Layton said that since inception, Liberty Village has not been well served for transit riders as well as drivers, cyclists and pedestrians.

Currently two large GO corridors cut through the neighbourhood with one station providing limited service to the area but Layton said the cost is “prohibitive.”

“It’s only an eight minute ride from here to Union Station on the GO compared to 45 minutes on the streetcar,” said Layton. “But it’s just not worth that $5 premium.”

“I’m optimistic that with Presto and with an adjusted fare structure, like what is being proposed, we will help realize this truly integrated transit network in the west end of the city,” he continued.

The four new GO stations will be brought to the Metrolinx board of directors for approval at its next meeting on June 28.

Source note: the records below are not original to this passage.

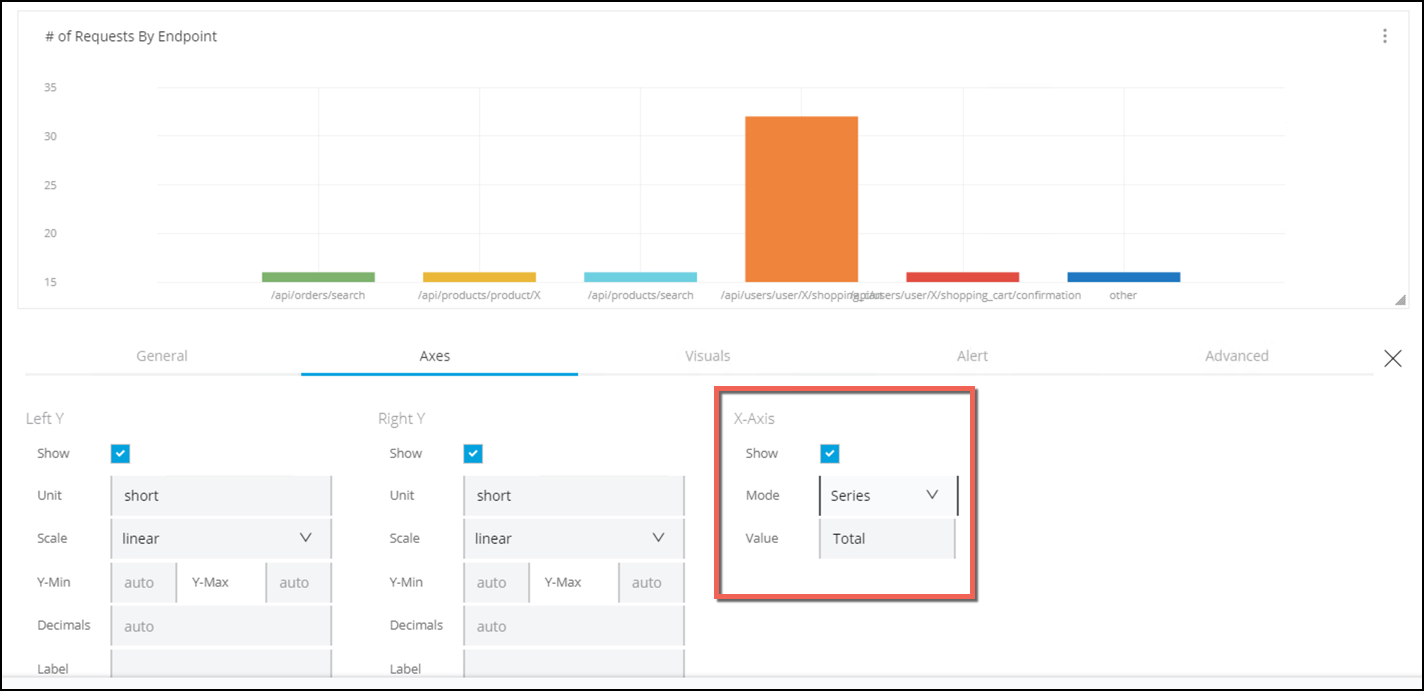The image size is (1424, 691).
Task: Close the panel editor with X icon
Action: 1392,358
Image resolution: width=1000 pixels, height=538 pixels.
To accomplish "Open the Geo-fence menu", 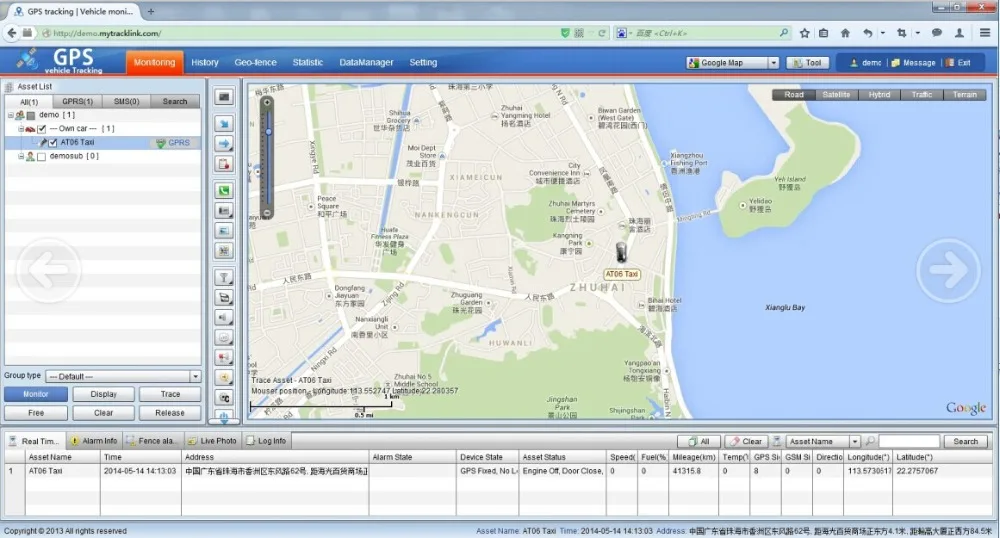I will pos(255,63).
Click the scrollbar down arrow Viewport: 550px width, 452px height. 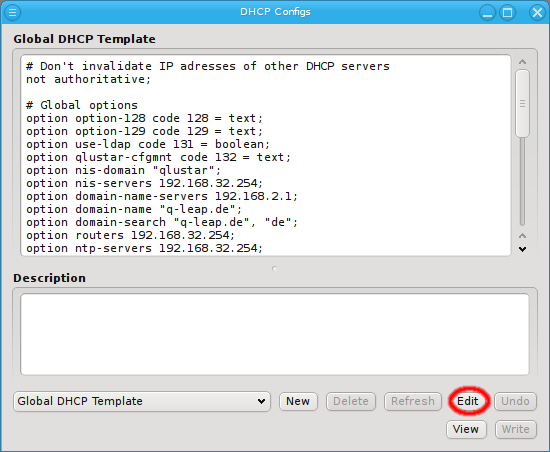click(522, 249)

Three fare options for SmartTrack will also be presented to Metrolinx at the meeting.

The first option would be to modify the existing model which would see passengers transferring from the TTC and the 905 at a reduced or no cost. As well, those transferring between TTC and GO Transit would do so at a reduced cost.

The second option would see the implementation of a zone-based system where commuters pay a fee based on how many zones they travel. A similar system is used in cities such as London and San Francisco.

The third option would be a hybrid system, combining both distance and flat-fare systems. This option would create a new regional system where customers on buses and streetcars pay a flat fee but those on subways, LRTs and GO Transit pay based on the distance travelled.

Tory is expected to make another announcement about SmartTrack in the city’s east end on Wednesday.